The Year in Astronomy: The March for Science drew thousands of science supporters, but the science event of the year was the Great American Eclipse, with millions of viewers highlighting an unexpected enthusiasm. Missions to Jupiter and Saturn also grabbed headlines. Gravitational wave researchers scored a Nobel Prize, and then announced an even bigger accomplishment — both seeing and hearing a neutron star collision. And President Trump called for a return to deep space at the expense of earth science.
Some Find Reason for Hope in Climate Change Action in 2018: 2017 is expected to be the second hottest year on record, following three years of record-breaking high temperatures. Greenhouse gas emissions are again rising, and new research shows that, due to human disruptions, both Arctic permafrost and tropical forests are releasing more carbon than they’re storing. Nonetheless, the Trump administration is dismantling federal climate policies aimed at reducing greenhouse gas emissions.
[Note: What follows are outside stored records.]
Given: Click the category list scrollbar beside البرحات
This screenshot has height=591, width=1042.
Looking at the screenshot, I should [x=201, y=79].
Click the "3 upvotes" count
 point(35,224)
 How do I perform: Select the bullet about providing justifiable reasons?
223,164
But Phil Duffy, president of the top-ranked climate change think tank Woods Hole Research Center, sees reason for hope in the actions of cities, states, and businesses.
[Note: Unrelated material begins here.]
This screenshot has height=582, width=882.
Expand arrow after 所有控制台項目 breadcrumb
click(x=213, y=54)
Christine Todd Whitman Says Current EPA is Putting People at Risk: Nowhere is the gap between climate science and federal climate policy more obvious than at the Environmental Protection Agency. Administrator Scott Pruitt denies the link between carbon dioxide and climate change, and has called for military-style Red-team-Blue-team debates of climate science. The agency has restricted scientists’ ability to speak about climate change and filled science advisory boards with industry advocates. Christine Todd Whitman, EPA administrator under President George W. Bush, says it’s easy to dislike regulations, but argues the current administration’s disregard for science is dangerous.
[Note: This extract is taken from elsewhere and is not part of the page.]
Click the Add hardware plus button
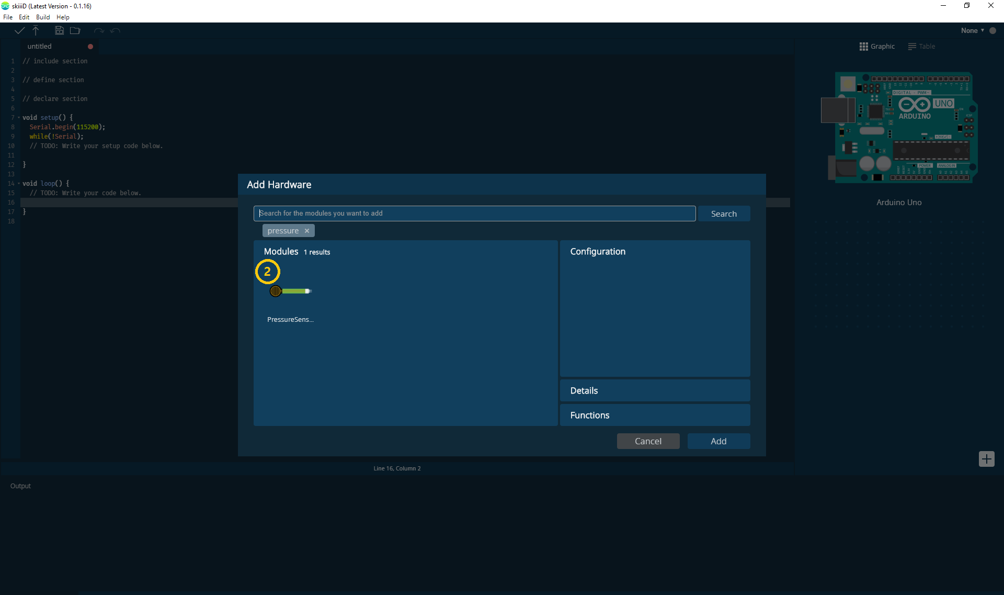Viewport: 1004px width, 595px height. click(x=986, y=459)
This year’s top stories in biomedicine bring science and social values head-to-head: Multiple teams this year announced that they had used CRISPR/CAS gene editing technology to modify human embryos. Although some of the claims about efficiency and accuracy are under debate, the research community is undeniably moving ahead with controversial work that even many fellow scientists say should be subject to better rules and regulations than currently exist. The National Football League has tried to downplay the danger of concussions, but several studies this year linked repeated head trauma – and specifically football – to a degenerative brain disease known as chronic traumatic encephalopathy (CTE). With some researchers saying there is no safe level of play, the question is increasingly whether kids should be allowed to play football, or any sport with high concussion risk. Bioethicist Art Caplan of New York University says in 2018, scientists should clarify what they hope to do with genetic therapy, and what they will not do. He also says the National Football League has yet to fully reckon with the problem of CTE.